Meant to soothe her, his soft words had the opposite effect. “Right. Because if I got killed, you’d have to find another babysitter. No, wait!” Her laughter, bitter and hysterical, shocked him. “Scratch that. You’ve got Judy. I’m just the backup babysitter. And trust me, Mrs. Gordon has already found a replacement at Ancient Ways, so you won’t be inconvenienced there, either.”
Ahead of them, Lily paused, panting. Rex drifted to the side of the road and parked, still stunned by Paige’s accusation. “Is that what you think you are to me? A babysitter?”
“Secondary babysitter.” She glared straight ahead, throttling the flashlight.
“After everything we shared−”
“Stop! Stop it, right now!” Finally, one hand abandoned its death grip on her light—but only to jab an accusing finger in his face. “You made it very clear that you think what we shared was nothing. A hook up. A fling. A one-night stand.”
“That’s not true!”
“You said you weren’t interested in a relationship! So, if we’re not in a relationship and I’m not your employee, what am I to you?”
“You’re a… a friend!”
“Bullshit! Friends do things together. We don’t. And I don’t want to be your ‘friend’ anyway!”
An anxious keening wove through his thoughts. Rex had never seen his Bear this upset before. He closed his eyes and pinched the bridge of his nose, trying to fight the beginning of a monstrous headache.

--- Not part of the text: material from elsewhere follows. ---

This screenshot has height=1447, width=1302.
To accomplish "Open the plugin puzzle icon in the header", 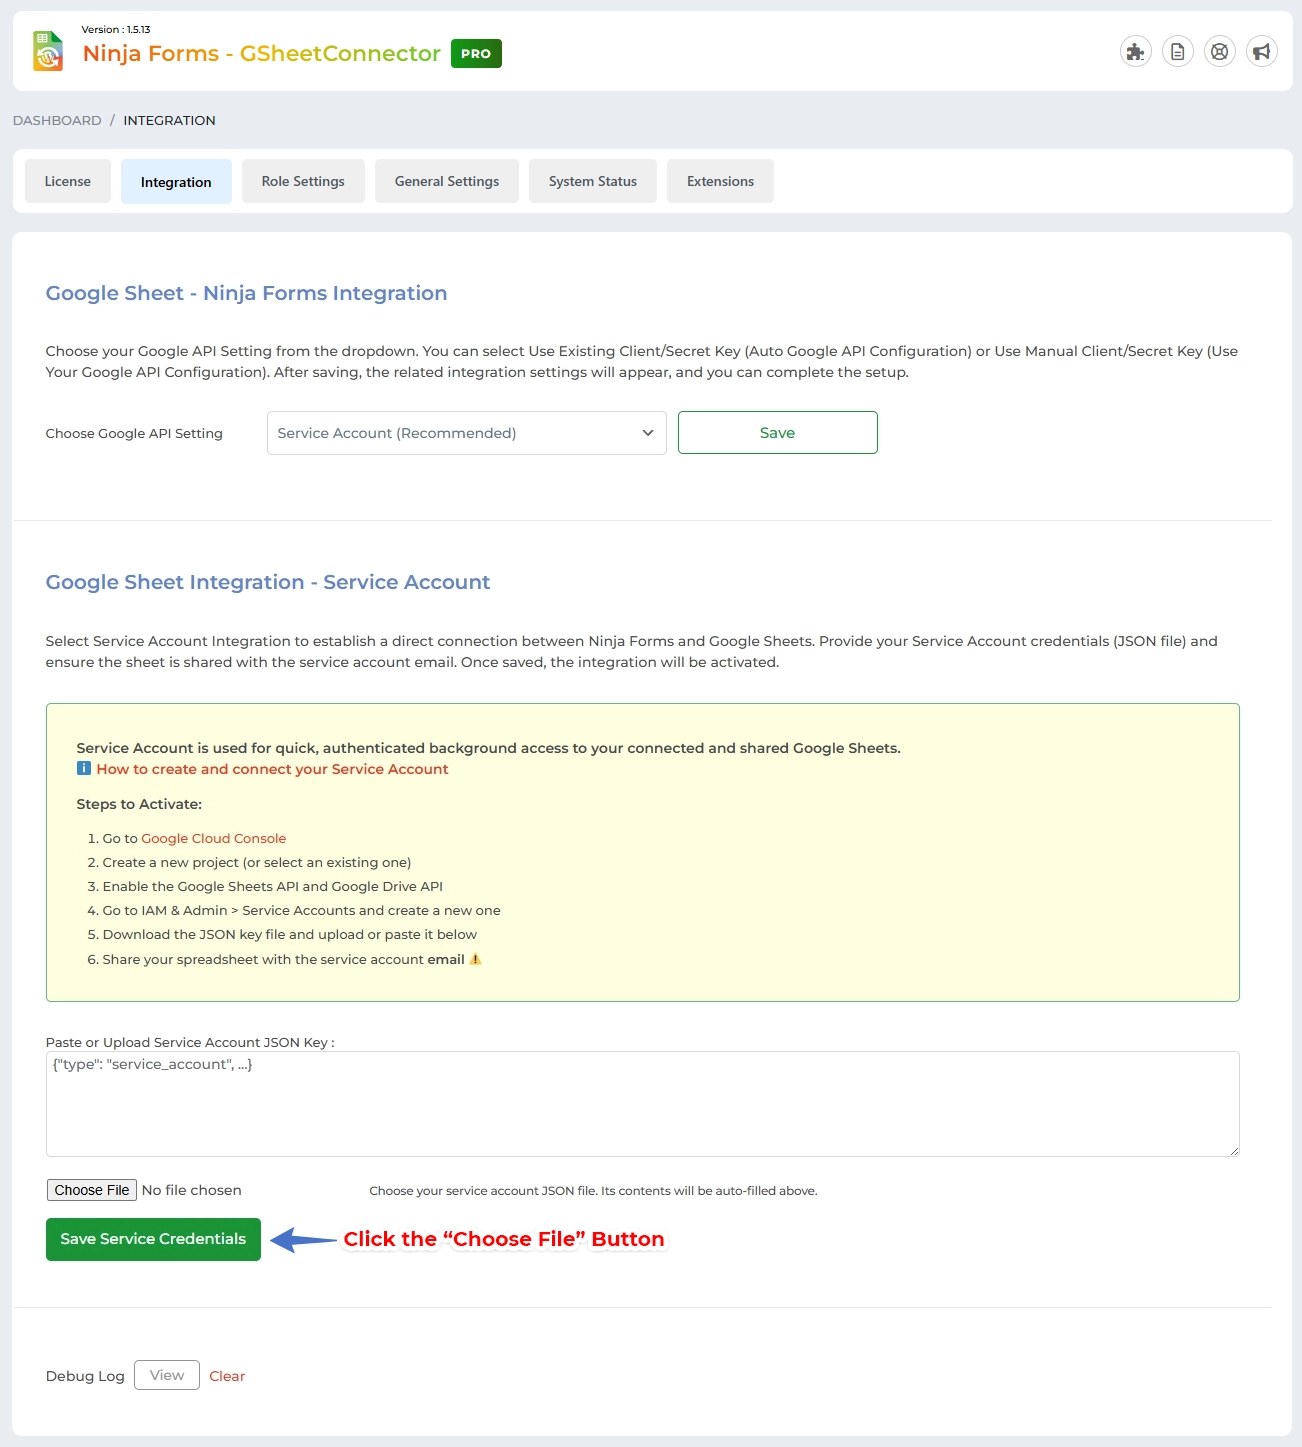I will point(1135,51).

“And another thing!” Paige began.
He held up a hand weakly. “Hang on. Just give me a second. I have to… ugh.”
Like a light switching off, her anger evaporated. “What’s wrong?” She leaned close, scanning his face anxiously.
“It’s nothing. Just my Bear.”
“Does it sense something? Is there something wrong?”
“No, it’s upset that we’re arguing.” He gave her a helpless shrug. “Keeps screaming ‘MAKE THE MATE HAPPY!’ I think my head’s going to burst.”
For a second, she stared at him, disbelieving. Then her lip twitched once… twice… and she burst into laughter. Not the harsh brays that shook her before. This was a real laugh, kind and gentle.